> _TASK DETAILS_:
What is needed is an exact copy of the records below, with the pictures left out.

# # # #

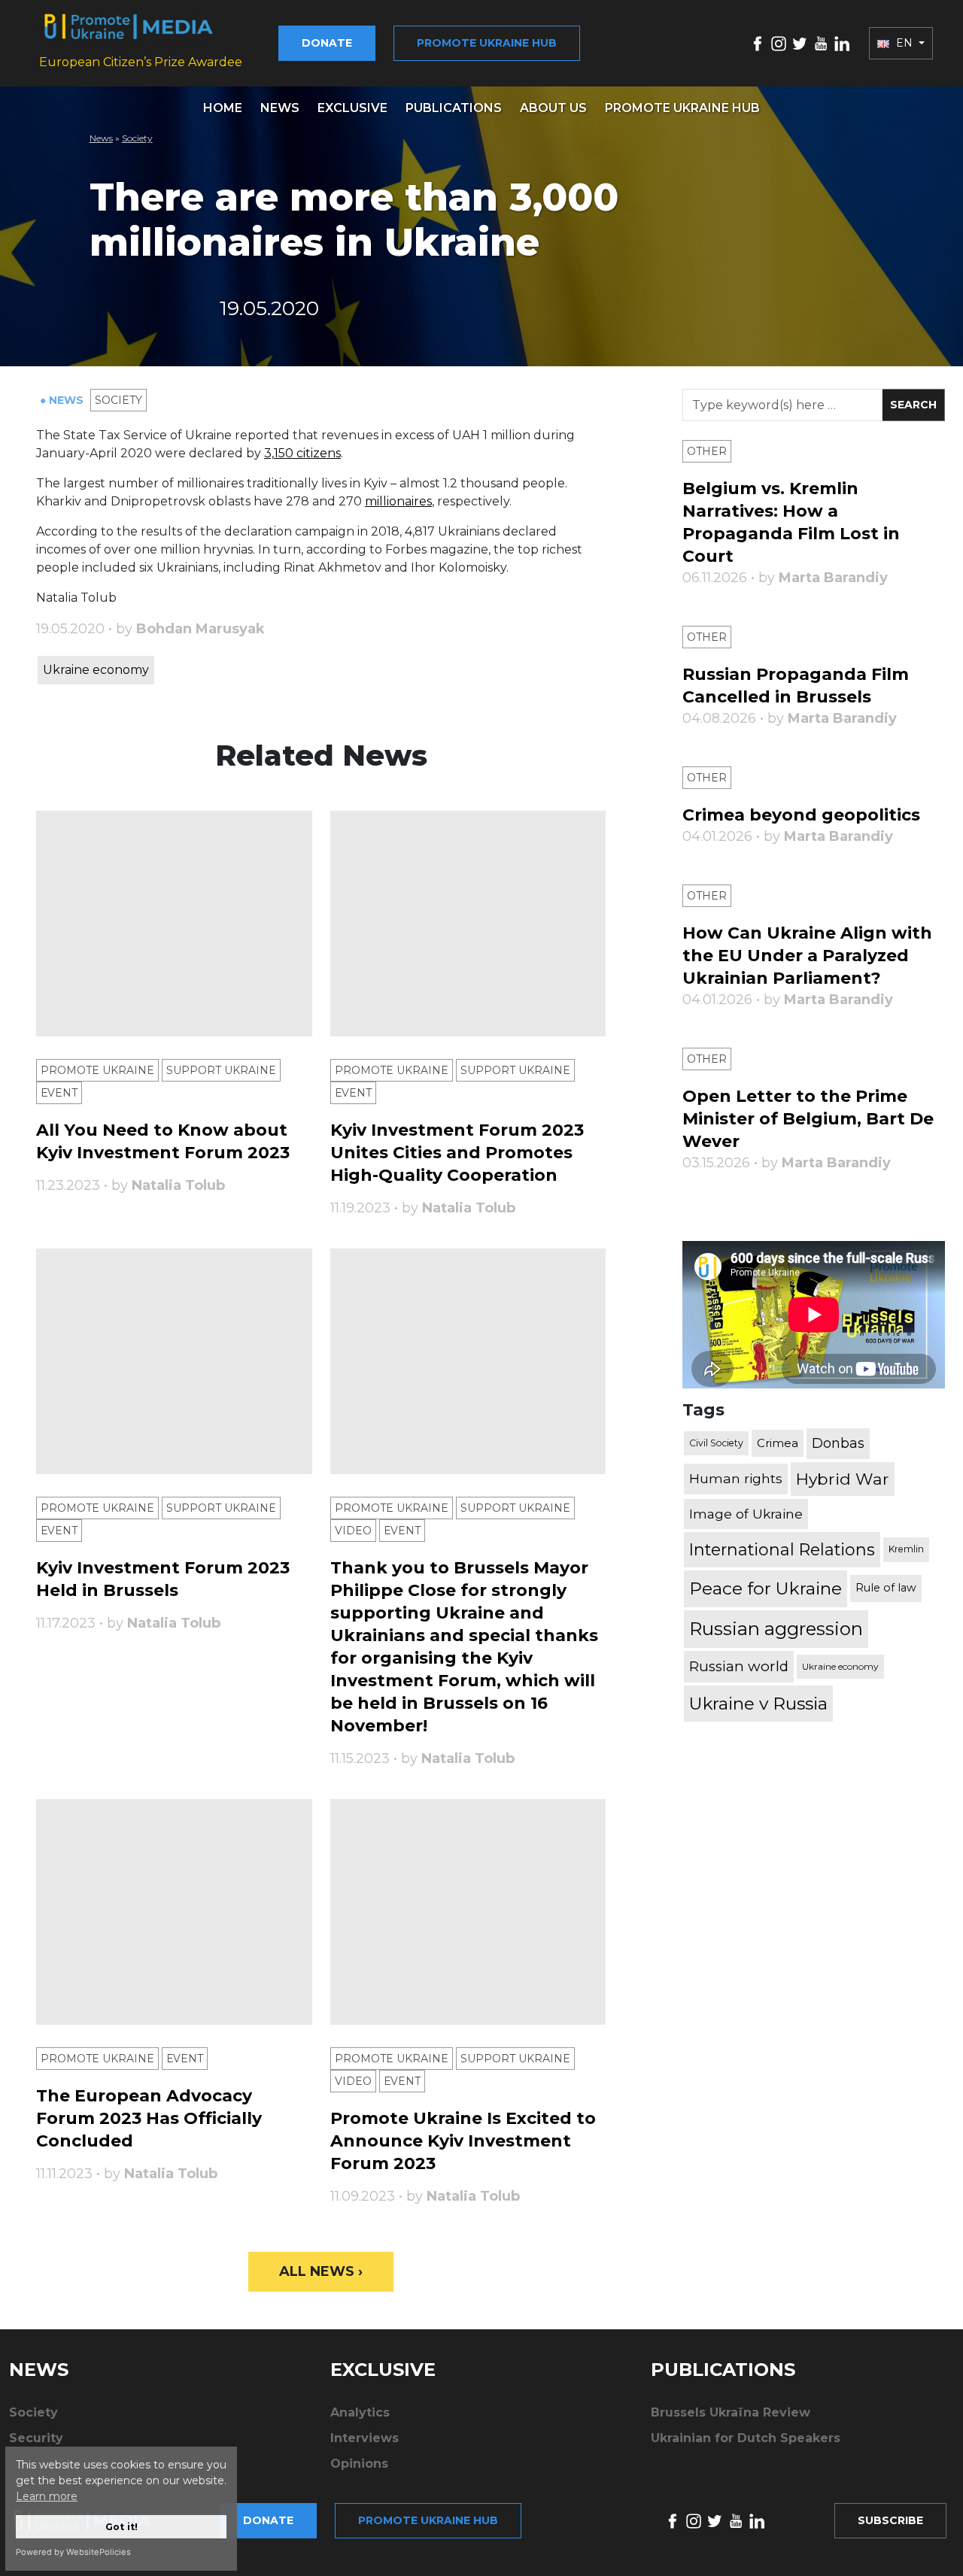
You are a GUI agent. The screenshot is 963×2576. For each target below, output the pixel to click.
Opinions (359, 2463)
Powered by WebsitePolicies (73, 2552)
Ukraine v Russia (758, 1703)
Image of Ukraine (746, 1514)
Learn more (46, 2496)
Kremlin (906, 1549)
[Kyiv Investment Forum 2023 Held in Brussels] (174, 1361)
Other (707, 451)
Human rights (735, 1479)
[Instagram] (778, 42)
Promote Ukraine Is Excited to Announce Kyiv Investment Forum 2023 (463, 2141)
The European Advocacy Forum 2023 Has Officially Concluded (149, 2118)
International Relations (782, 1550)
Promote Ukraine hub (487, 43)
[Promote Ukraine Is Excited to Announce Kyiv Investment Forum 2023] (468, 1912)
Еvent (59, 1093)
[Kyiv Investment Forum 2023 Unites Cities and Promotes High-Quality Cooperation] (468, 923)
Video (353, 1530)
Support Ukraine (221, 1070)
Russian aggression (776, 1629)
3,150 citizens (302, 453)
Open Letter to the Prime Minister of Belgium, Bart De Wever (808, 1118)
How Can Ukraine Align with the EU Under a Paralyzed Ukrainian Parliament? (807, 955)
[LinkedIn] (841, 42)
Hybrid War (842, 1478)
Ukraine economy (96, 670)
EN (904, 43)
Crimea (777, 1443)
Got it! (121, 2526)
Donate (327, 43)
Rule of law (885, 1588)
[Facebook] (757, 42)
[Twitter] (799, 42)
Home (222, 108)
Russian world (738, 1666)
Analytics (360, 2412)
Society (137, 138)
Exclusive (352, 108)
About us (553, 108)
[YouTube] (820, 42)
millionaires (398, 501)
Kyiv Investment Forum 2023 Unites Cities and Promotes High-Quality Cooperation (457, 1152)
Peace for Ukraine (765, 1588)
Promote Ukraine (97, 1070)
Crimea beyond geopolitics (801, 815)
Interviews (364, 2438)
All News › (321, 2271)
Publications (454, 108)
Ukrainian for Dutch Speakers (745, 2438)
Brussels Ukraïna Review (730, 2412)
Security (36, 2438)
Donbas (838, 1443)
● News (63, 400)
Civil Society (716, 1443)
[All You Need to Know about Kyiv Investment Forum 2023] (174, 923)
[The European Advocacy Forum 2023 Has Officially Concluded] (174, 1912)
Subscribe (890, 2520)
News (279, 108)
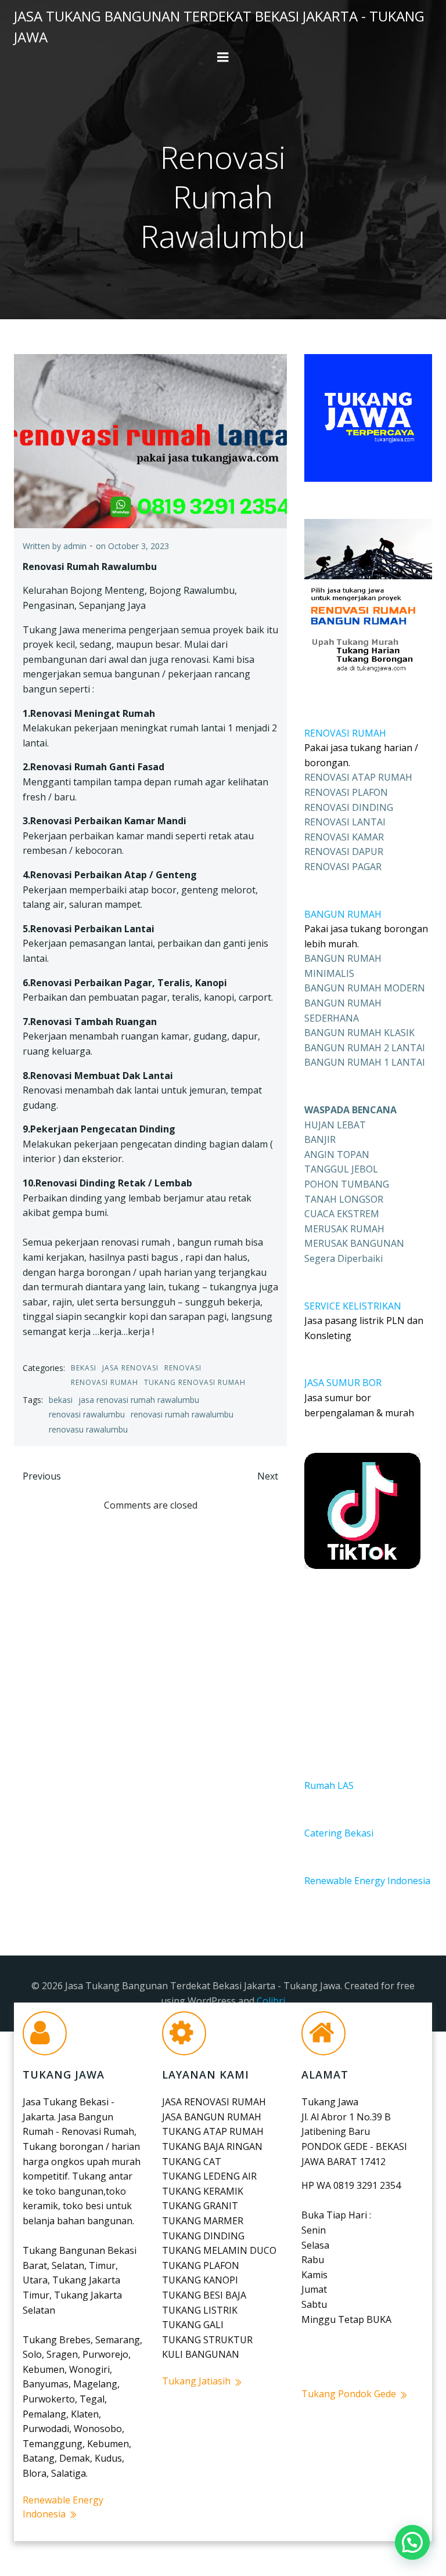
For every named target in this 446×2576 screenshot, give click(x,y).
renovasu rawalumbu (88, 1429)
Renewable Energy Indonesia (367, 1880)
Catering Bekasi (338, 1833)
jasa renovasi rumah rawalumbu (138, 1399)
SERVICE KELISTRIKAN (352, 1306)
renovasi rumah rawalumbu (182, 1414)
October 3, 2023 (138, 545)
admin (75, 545)
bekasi (61, 1399)
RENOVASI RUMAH (345, 733)
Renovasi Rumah (104, 1382)
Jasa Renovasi (130, 1368)
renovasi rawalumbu (87, 1414)
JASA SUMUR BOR (343, 1382)
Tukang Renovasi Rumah (195, 1382)
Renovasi (183, 1368)
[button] (412, 2542)
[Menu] (223, 57)
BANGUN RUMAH (343, 914)
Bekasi (83, 1368)
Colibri (271, 2000)
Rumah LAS (329, 1785)
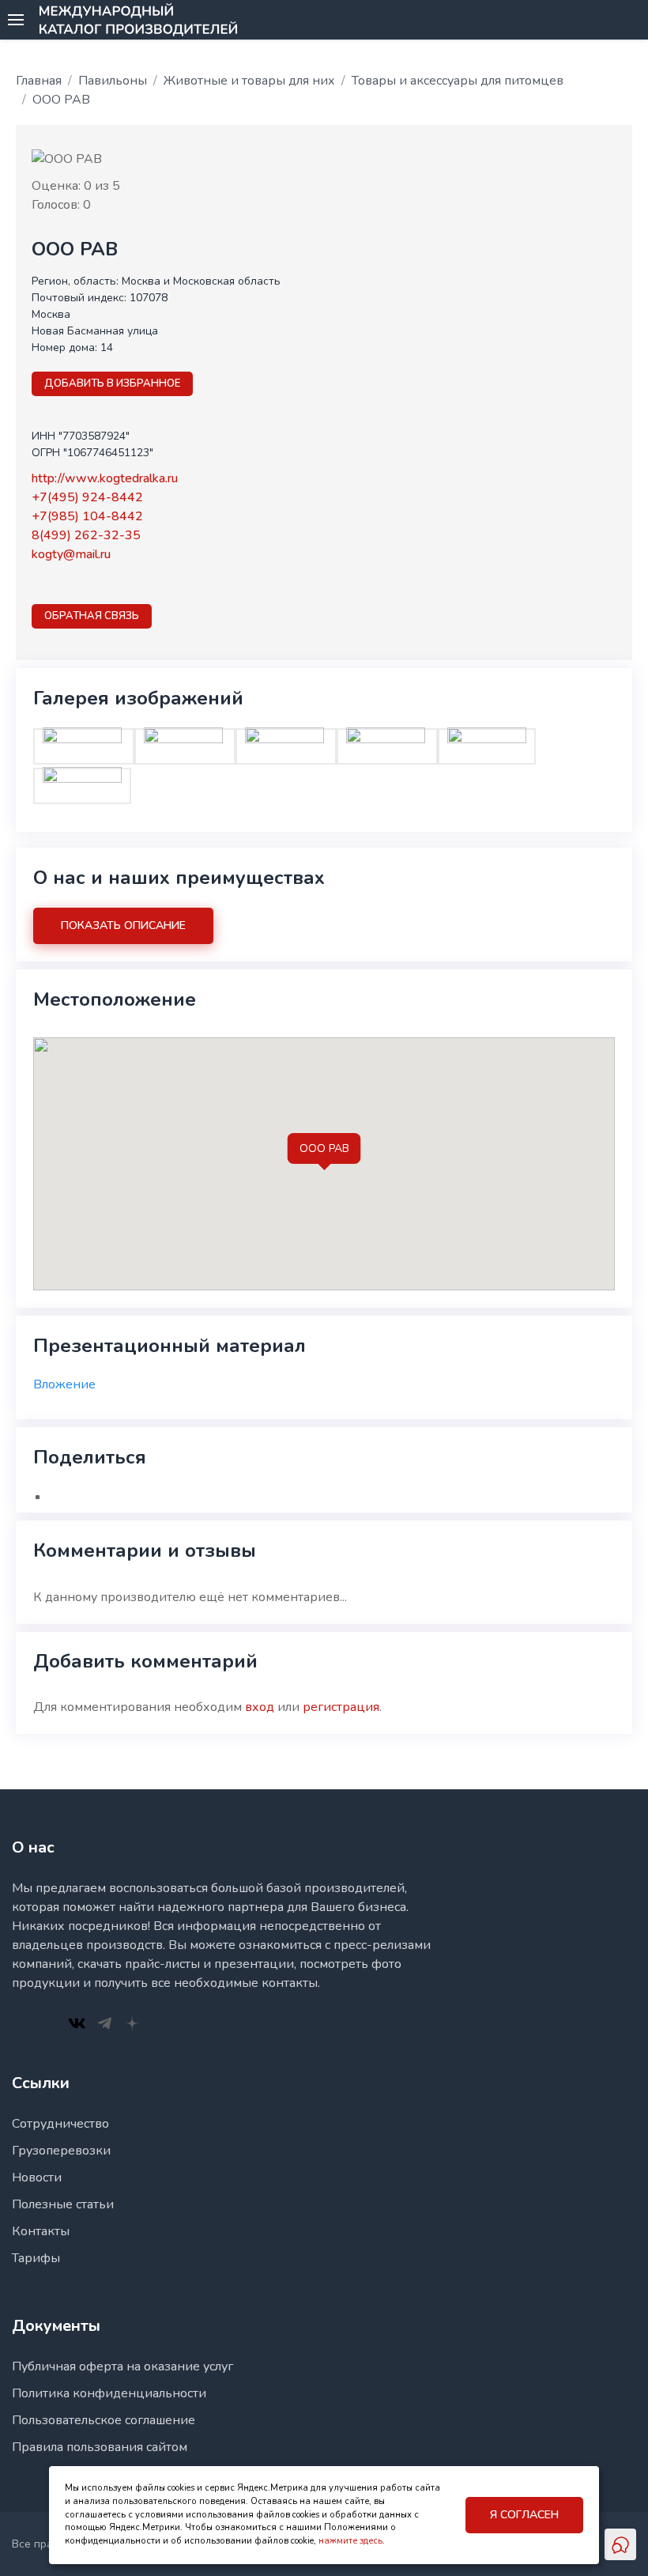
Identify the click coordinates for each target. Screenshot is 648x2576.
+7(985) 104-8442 (87, 516)
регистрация (341, 1707)
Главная (39, 80)
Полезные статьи (63, 2204)
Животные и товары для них (249, 80)
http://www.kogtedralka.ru (105, 478)
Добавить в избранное (112, 383)
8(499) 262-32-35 (86, 535)
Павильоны (112, 80)
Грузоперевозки (61, 2150)
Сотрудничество (60, 2123)
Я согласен (524, 2514)
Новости (37, 2177)
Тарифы (36, 2258)
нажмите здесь (350, 2541)
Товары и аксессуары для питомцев (457, 80)
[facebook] (40, 582)
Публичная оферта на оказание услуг (122, 2366)
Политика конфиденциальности (109, 2393)
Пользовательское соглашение (103, 2420)
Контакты (41, 2231)
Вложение (64, 1384)
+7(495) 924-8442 (87, 497)
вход (259, 1707)
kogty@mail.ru (71, 554)
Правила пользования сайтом (99, 2447)
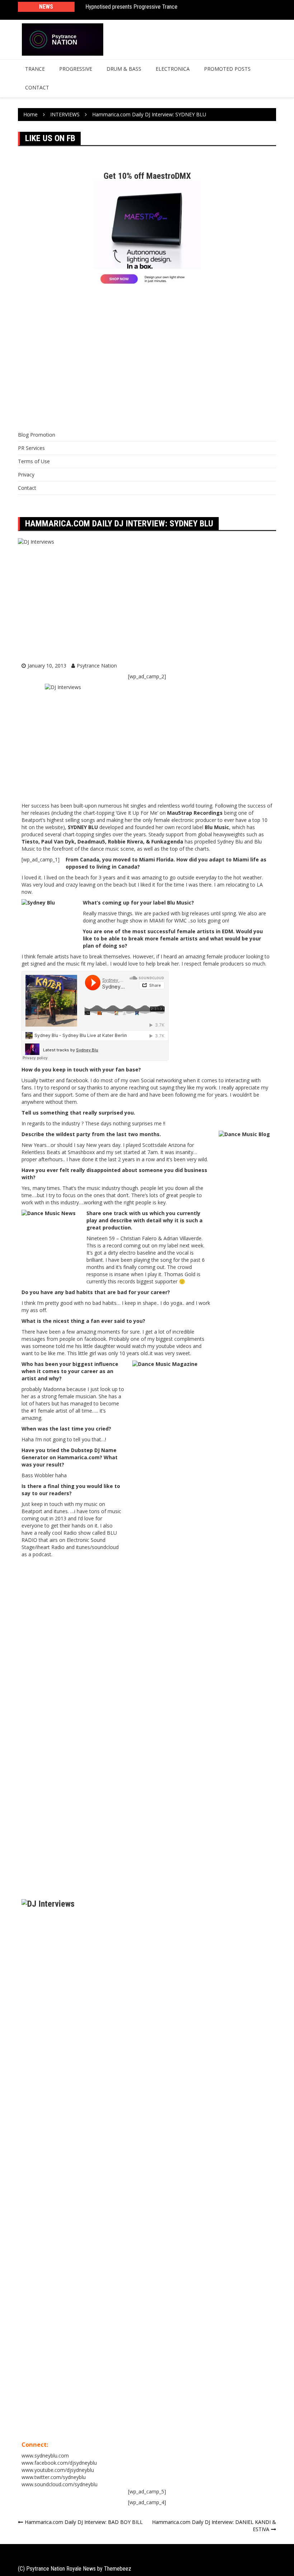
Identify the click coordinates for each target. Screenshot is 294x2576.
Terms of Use (34, 461)
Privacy (26, 474)
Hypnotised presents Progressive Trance (131, 6)
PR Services (31, 448)
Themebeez (117, 2568)
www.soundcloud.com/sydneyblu (60, 2484)
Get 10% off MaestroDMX (147, 176)
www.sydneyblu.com (45, 2455)
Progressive (75, 68)
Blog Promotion (36, 434)
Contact (37, 87)
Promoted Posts (227, 68)
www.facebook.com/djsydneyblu (59, 2462)
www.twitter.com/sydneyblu (54, 2477)
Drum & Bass (123, 68)
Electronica (173, 68)
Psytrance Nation (97, 665)
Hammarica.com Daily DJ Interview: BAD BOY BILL (84, 2522)
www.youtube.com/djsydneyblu (58, 2469)
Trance (35, 68)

# # # #

> _YOUR RESPONSE_:
You are a GUI agent. The screenshot is 963×2576. For each target below, output the pixel to click.
Opinions (359, 2463)
Powered by WebsitePolicies (73, 2552)
Ukraine v Russia (758, 1703)
Image of Ukraine (746, 1514)
Learn more (46, 2496)
Kremlin (906, 1549)
[Kyiv Investment Forum 2023 Held in Brussels] (174, 1361)
Other (707, 451)
Human rights (735, 1479)
[Instagram] (778, 42)
Promote Ukraine Is Excited to Announce Kyiv Investment Forum 2023 (463, 2141)
The European Advocacy Forum 2023 Has Officially Concluded (149, 2118)
International Relations (782, 1550)
Promote Ukraine hub (487, 43)
[Promote Ukraine Is Excited to Announce Kyiv Investment Forum 2023] (468, 1912)
Еvent (59, 1093)
[Kyiv Investment Forum 2023 Unites Cities and Promotes High-Quality Cooperation] (468, 923)
Video (353, 1530)
Support Ukraine (221, 1070)
Russian aggression (776, 1629)
3,150 citizens (302, 453)
Open Letter to the Prime Minister of Belgium, Bart De Wever (808, 1118)
How Can Ukraine Align with the EU Under a Paralyzed Ukrainian Parliament? (807, 955)
[LinkedIn] (841, 42)
Hybrid War (842, 1478)
Ukraine economy (96, 670)
EN (904, 43)
Crimea (777, 1443)
Got it! (121, 2526)
Donate (327, 43)
Rule of law (885, 1588)
[Facebook] (757, 42)
[Twitter] (799, 42)
Home (222, 108)
Russian world (738, 1666)
Analytics (360, 2412)
Society (137, 138)
Exclusive (352, 108)
About us (553, 108)
[YouTube] (820, 42)
millionaires (398, 501)
Kyiv Investment Forum 2023 Unites Cities and Promotes High-Quality Cooperation (457, 1152)
Peace for Ukraine (765, 1588)
Promote Ukraine (97, 1070)
Crimea beyond geopolitics (801, 815)
Interviews (364, 2438)
All News › (321, 2271)
Publications (454, 108)
Ukrainian for Dutch Speakers (745, 2438)
Brussels Ukraïna Review (730, 2412)
Security (36, 2438)
Donbas (838, 1443)
● News (63, 400)
Civil Society (716, 1443)
[All You Need to Know about Kyiv Investment Forum 2023] (174, 923)
[The European Advocacy Forum 2023 Has Officially Concluded] (174, 1912)
Subscribe (890, 2520)
News (279, 108)
For every named target in this 446×2576 screenshot, give click(x,y).
renovasu rawalumbu (88, 1429)
Renewable Energy Indonesia (367, 1880)
Catering Bekasi (338, 1833)
jasa renovasi rumah rawalumbu (138, 1399)
SERVICE KELISTRIKAN (352, 1306)
renovasi rumah rawalumbu (182, 1414)
October 3, 2023 (138, 545)
admin (75, 545)
bekasi (61, 1399)
RENOVASI RUMAH (345, 733)
Renovasi Rumah (104, 1382)
Jasa Renovasi (130, 1368)
renovasi rawalumbu (87, 1414)
JASA SUMUR BOR (343, 1382)
Tukang Renovasi Rumah (195, 1382)
Renovasi (183, 1368)
[button] (412, 2542)
[Menu] (223, 57)
BANGUN RUMAH (343, 914)
Bekasi (83, 1368)
Colibri (271, 2000)
Rumah LAS (329, 1785)
Identify the click coordinates for each target. Screenshot is 648x2576.
+7(985) 104-8442 (87, 516)
регистрация (341, 1707)
Главная (39, 80)
Полезные статьи (63, 2204)
Животные и товары для них (249, 80)
http://www.kogtedralka.ru (105, 478)
Добавить в избранное (112, 383)
8(499) 262-32-35 (86, 535)
Павильоны (112, 80)
Грузоперевозки (61, 2150)
Сотрудничество (60, 2123)
Я согласен (524, 2514)
Новости (37, 2177)
Тарифы (36, 2258)
нажмите здесь (350, 2541)
Товары и аксессуары для питомцев (457, 80)
[facebook] (40, 582)
Публичная оферта на оказание услуг (122, 2366)
Политика конфиденциальности (109, 2393)
Пользовательское соглашение (103, 2420)
Контакты (41, 2231)
Вложение (64, 1384)
+7(495) 924-8442 (87, 497)
вход (259, 1707)
kogty@mail.ru (71, 554)
Правила пользования сайтом (99, 2447)
Identify the click coordinates for each target. Screenshot is 294x2576.
Terms of Use (34, 461)
Privacy (26, 474)
Hypnotised presents Progressive Trance (131, 6)
PR Services (31, 448)
Themebeez (117, 2568)
www.soundcloud.com/sydneyblu (60, 2484)
Get 10% off MaestroDMX (147, 176)
www.sydneyblu.com (45, 2455)
Progressive (75, 68)
Blog Promotion (36, 434)
Contact (37, 87)
Promoted Posts (227, 68)
www.facebook.com/djsydneyblu (59, 2462)
www.twitter.com/sydneyblu (54, 2477)
Drum & Bass (123, 68)
Electronica (173, 68)
Psytrance Nation (97, 665)
Hammarica.com Daily DJ Interview: BAD BOY BILL (84, 2522)
www.youtube.com/djsydneyblu (58, 2469)
Trance (35, 68)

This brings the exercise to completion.